# Laptop Hangs On Boot (from battery) [SOLVED]

## dreamisdead

EDIT: Was fixed when I upgraded to a 2.6.23 kernel. I am an idiot. Sorry.

Hi

I recently installed gentoo to a Hewlett Packard DV6552ea laptop.

If the power cable is plugged in and no options are passed to the kernel, booting pauses at "NET: Registered protocol family 2" until I press the power button, at which point it continues to boot and functions fine. 

If I try to boot from battery, the laptop also stalls at:

```
ACPI: PCI Interrupt Link [LMAC] enabled at IRQ 20

ACPI: PCI Interrupt 0000:00:0a.0[A] -> Link [LMAC] -> GSI 20 (level, low) -> IRQ 16

PCI: Setting latency timer of device 0000:00:0a.0 to 64

forcedeth: using HIGHDMA
```

until I press the power button twice, and the completely at:

```
Probing IDE interface ide1...

hda: ATAPI 24X DVD-ROM DVD-R-RAM CD-R/RW drive, 2048kB Cache, DMA
```

If I insert the power cable at this point, it will continue to boot.

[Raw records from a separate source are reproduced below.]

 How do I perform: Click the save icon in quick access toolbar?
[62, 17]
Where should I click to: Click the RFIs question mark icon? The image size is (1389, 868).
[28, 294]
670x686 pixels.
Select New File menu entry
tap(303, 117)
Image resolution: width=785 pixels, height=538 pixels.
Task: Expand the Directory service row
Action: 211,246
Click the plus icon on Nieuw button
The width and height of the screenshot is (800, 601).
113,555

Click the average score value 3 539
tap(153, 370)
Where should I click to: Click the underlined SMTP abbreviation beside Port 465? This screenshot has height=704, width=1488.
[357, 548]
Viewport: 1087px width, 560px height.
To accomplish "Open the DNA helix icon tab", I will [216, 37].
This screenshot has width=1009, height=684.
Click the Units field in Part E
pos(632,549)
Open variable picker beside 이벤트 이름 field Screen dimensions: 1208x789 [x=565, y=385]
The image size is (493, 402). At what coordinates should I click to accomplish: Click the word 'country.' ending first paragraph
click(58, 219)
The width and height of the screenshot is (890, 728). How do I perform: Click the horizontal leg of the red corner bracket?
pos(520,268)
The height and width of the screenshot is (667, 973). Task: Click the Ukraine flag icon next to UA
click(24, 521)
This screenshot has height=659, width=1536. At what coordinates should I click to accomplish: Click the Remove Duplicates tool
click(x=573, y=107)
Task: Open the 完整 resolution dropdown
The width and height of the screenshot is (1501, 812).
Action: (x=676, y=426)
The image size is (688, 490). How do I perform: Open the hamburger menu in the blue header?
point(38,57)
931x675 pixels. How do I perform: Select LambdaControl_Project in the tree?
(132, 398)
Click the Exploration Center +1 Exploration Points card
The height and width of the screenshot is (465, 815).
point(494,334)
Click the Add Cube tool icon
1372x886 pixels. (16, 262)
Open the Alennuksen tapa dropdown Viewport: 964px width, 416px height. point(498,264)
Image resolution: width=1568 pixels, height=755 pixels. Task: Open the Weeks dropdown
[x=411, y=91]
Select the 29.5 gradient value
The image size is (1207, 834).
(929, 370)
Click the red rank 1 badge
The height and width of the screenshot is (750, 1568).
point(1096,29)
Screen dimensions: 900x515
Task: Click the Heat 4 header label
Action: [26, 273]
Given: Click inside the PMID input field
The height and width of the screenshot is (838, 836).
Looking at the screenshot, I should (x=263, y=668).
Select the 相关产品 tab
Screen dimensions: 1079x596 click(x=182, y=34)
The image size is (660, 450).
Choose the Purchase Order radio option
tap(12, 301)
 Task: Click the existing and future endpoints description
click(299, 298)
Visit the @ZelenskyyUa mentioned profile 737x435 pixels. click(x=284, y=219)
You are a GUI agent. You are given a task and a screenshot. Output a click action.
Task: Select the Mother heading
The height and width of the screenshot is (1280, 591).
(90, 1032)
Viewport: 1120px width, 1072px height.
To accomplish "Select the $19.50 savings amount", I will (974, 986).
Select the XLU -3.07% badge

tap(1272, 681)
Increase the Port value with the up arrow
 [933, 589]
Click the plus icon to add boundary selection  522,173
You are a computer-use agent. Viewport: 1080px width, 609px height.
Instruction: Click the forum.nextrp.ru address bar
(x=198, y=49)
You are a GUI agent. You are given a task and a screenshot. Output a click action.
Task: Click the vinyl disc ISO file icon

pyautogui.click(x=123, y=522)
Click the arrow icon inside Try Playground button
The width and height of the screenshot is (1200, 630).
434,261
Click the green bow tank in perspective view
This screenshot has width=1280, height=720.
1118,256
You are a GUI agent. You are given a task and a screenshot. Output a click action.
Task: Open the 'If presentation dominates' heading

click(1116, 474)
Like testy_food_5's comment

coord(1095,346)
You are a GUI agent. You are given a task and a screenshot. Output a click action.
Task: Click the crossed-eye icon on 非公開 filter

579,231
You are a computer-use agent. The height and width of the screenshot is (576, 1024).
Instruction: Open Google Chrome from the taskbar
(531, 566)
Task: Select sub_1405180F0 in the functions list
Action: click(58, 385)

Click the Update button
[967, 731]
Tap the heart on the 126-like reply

It will boot running on battery power if I pass the options "apci=off noapic" but this is not ideal.

I am using a gentoo-sources 2.6.22-r8 kernel, which I have reconfigured and compiled several times all to no avail. I read the instructions here and attempted to fix my DSDT myself, but it doesn't seem to have made any difference whatsoever.

Thanks in advance.

----------